It is well established in the scientific community that saturated fat promotes cardiovascular disease, that is why for example, the American Heart Association recommends one limit saturated fat for heart health. One meta-study doesn't refute decades of research.



Quote:
Originally Posted by NorthYorkEd View Post
Many scientists and nutritionists are going back and questioning the studies and opinions that led to the low-fat dogma.
Not really........the people that are "questioning" matters are largely people selling diet books...not people doing research.


Quote:
Originally Posted by NorthYorkEd View Post
Carbohydrates are not essential for human survival. You could survive without eating another gram of carbohydrate for the rest of your life (the body will create the glucose it needs through a process called gluconeogenesis), but without protein and fat, you will die within days.
There isn't a single population on the planet that eats a carbohydrate free diet, so there is no evidence that you can "survive for the rest of your life" without carbohydrates. Gluconeogenesis is a limited process and is needed as a survival mechanism since the brain requires glucose, when starving the body will convert some lean body mass into carbohydrate to fuel the cells that require glucose. There is no reason to believe that relying on gluconeogenesis for your carbohydrate needs long-term is healthful.


Quote:
Originally Posted by NorthYorkEd View Post
With the exception of the man-made variety, fats are good, fats are healthy, and our brains and bodies love them.
There are two essential fatty acids (omega-6 and omega-3) and you only need relatively small amounts of them, all the other fats your body requires can be synthesized from these and carbohydrates. There is no reason to believe that diets high in fat promote long-term health.


Quote:
Originally Posted by tribecavsbrowns View Post
What you're saying is, we can easily ingest carbohydrate any time we want, so why should we care about awakening an mechanism meant for times when carbohydrate is unavailable?
No, instead that relying on mechanism meant to fuel the body short-term during starvation on a long-term basis may not be the best idea.....

Quote:
Originally Posted by tribecavsbrowns View Post
The answer to that is obvious: tons of us are fat, moody, and tired, with chronic sub-clinical maladies that humans didn't used to get.
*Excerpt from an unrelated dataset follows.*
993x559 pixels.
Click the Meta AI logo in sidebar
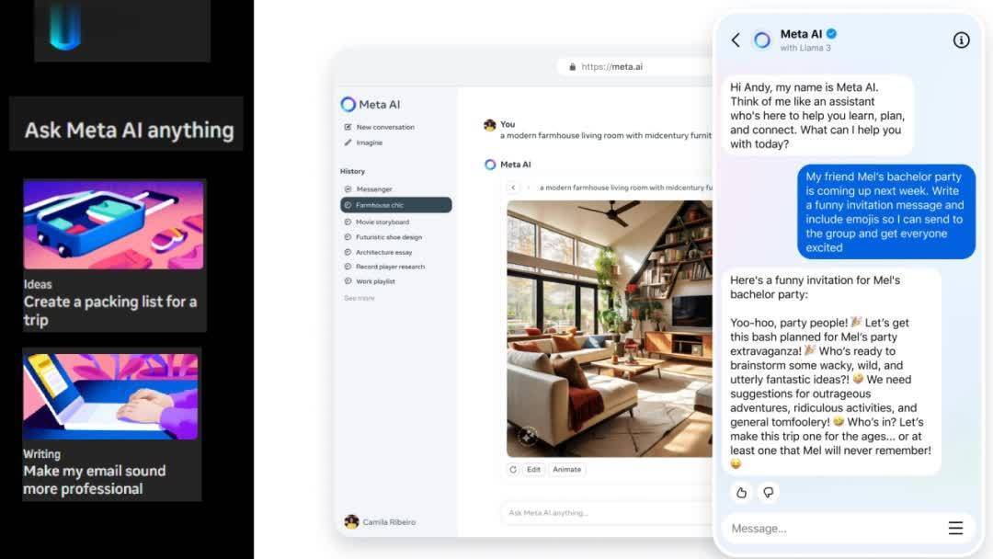pos(348,104)
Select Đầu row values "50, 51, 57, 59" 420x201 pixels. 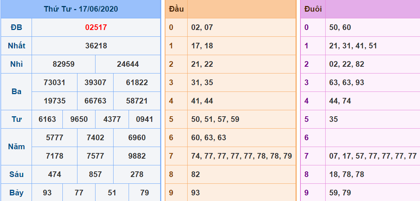(x=215, y=119)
And increasing saturated fat intake often helps.
There is no known mechanism by which saturated fat intake would improve these things, instead the opposite, so if one experiences this its likely psychological in nature (placebo effect) or based on other confounding factors. After all, its not like saturated fat is the only problematic nutrient, so its entirely possible that someone improves their overall diet even after they've increased their saturated fat intake by limiting, to a greater degree, other negative factors.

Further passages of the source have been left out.